Data entries:
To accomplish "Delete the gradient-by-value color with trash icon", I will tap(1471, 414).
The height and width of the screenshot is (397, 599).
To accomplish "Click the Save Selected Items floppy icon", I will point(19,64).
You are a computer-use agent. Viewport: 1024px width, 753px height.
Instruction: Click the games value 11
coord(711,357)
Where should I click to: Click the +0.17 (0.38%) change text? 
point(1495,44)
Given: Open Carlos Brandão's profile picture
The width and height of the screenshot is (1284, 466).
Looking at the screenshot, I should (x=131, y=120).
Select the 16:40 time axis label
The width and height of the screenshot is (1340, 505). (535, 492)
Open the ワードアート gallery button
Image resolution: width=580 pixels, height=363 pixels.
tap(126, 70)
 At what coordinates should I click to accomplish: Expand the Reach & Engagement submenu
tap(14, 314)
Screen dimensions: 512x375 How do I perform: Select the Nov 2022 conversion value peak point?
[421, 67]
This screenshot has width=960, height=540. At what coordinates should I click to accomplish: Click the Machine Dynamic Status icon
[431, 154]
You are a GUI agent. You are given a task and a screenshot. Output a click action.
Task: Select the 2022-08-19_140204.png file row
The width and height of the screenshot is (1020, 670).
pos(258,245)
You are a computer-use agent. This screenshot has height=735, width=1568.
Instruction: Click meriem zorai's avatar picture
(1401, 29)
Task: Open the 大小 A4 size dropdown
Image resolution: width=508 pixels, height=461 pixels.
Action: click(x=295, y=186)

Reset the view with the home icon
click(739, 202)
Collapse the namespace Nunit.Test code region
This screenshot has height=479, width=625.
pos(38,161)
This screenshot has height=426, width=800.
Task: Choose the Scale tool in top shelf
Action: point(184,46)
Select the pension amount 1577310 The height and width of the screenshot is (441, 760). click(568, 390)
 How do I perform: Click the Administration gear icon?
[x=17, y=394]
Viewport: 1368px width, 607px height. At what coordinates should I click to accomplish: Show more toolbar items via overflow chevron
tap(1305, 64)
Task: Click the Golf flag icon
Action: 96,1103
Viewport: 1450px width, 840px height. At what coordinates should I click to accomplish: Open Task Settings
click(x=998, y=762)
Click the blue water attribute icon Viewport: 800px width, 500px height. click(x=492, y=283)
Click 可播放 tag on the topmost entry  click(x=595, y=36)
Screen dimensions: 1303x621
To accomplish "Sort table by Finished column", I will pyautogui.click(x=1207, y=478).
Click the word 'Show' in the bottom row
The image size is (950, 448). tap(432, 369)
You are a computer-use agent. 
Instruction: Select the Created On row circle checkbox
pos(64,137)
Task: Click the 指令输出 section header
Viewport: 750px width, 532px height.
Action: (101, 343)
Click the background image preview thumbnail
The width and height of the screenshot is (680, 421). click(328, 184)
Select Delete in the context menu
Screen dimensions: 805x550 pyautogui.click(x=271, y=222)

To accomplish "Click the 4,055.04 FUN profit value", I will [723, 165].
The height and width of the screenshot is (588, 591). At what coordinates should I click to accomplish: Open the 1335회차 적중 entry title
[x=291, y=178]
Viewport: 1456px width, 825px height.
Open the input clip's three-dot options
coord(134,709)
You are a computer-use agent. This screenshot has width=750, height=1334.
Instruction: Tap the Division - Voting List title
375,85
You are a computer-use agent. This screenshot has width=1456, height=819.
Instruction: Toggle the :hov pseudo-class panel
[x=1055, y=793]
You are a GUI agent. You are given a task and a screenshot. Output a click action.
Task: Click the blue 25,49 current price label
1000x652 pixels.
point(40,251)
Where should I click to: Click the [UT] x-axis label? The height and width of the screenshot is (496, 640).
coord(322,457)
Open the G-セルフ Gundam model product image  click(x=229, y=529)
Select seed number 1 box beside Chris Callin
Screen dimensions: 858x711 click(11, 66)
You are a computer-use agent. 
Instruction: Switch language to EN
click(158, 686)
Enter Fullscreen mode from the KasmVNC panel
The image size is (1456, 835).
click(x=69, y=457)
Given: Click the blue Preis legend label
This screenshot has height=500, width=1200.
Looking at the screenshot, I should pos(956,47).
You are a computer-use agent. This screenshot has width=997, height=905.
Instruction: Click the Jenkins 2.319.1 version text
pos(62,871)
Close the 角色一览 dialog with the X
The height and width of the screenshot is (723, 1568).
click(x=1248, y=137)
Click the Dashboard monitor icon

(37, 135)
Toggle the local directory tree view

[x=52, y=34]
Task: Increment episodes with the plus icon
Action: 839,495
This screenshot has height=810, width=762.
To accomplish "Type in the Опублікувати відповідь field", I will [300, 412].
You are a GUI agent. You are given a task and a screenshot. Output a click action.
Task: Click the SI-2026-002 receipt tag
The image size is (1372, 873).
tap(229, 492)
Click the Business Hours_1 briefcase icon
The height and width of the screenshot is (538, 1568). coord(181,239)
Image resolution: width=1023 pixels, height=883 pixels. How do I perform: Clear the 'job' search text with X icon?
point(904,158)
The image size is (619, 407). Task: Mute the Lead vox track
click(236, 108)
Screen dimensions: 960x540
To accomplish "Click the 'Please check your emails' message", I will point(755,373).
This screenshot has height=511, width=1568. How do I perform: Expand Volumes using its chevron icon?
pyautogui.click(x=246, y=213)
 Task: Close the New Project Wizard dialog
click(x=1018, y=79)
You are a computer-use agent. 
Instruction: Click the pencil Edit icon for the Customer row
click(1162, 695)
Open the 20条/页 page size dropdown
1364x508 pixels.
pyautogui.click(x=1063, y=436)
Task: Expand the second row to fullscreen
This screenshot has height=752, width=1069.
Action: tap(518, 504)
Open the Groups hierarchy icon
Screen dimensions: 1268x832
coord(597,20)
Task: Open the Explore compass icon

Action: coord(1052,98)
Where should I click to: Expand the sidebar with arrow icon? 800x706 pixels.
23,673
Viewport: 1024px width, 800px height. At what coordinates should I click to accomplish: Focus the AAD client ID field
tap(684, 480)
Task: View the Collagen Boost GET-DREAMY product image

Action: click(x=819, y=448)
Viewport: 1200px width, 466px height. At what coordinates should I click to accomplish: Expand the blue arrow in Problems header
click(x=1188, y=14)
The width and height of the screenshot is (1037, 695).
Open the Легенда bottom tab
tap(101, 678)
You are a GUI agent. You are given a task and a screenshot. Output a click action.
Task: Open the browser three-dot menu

Task brief: Could you rewrite everything from the line containing "This screenshot has height=511, width=1568." down to the line containing "click(1162, 695)", keeping every line and raising each click coordinate in the answers by 75?

Exercise result:
This screenshot has height=511, width=1568. How do I perform: Expand Volumes using its chevron icon?
pyautogui.click(x=321, y=288)
 Task: Close the New Project Wizard dialog
click(x=1093, y=154)
You are a computer-use agent. 
Instruction: Click the pencil Edit icon for the Customer row
click(1237, 770)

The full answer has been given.